▶ **THE PROBLEM**: All lines from the one with "1479x812 pixels." through the final line of the records below must be written out exactly, with no other text.

### DATA RECORDS ###

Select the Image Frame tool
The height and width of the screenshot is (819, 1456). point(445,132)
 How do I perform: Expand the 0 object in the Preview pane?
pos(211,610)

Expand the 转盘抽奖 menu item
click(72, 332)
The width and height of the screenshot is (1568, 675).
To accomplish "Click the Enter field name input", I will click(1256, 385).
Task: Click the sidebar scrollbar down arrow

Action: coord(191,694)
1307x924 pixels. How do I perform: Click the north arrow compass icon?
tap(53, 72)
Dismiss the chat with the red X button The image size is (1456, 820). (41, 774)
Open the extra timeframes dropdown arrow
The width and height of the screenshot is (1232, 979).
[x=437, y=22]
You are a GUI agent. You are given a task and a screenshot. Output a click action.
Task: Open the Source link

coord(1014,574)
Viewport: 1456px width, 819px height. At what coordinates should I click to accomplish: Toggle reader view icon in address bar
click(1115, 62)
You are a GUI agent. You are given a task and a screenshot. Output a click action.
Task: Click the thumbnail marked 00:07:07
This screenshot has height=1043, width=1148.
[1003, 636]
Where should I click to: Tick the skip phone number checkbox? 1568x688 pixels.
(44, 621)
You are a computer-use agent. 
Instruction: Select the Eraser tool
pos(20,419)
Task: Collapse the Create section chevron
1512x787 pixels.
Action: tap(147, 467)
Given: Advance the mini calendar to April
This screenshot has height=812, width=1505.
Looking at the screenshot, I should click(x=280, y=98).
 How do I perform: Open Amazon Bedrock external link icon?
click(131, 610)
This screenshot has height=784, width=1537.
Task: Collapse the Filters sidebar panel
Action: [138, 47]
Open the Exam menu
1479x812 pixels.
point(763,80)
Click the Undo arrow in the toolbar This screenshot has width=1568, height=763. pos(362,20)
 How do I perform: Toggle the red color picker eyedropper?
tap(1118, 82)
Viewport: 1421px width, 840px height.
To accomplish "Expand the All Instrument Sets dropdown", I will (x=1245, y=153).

###

▶ **EXERCISE OUTPUT**:
1479x812 pixels.
point(763,80)
Click the Undo arrow in the toolbar This screenshot has width=1568, height=763. pos(362,20)
 How do I perform: Toggle the red color picker eyedropper?
tap(1118, 82)
Viewport: 1421px width, 840px height.
To accomplish "Expand the All Instrument Sets dropdown", I will (x=1245, y=153).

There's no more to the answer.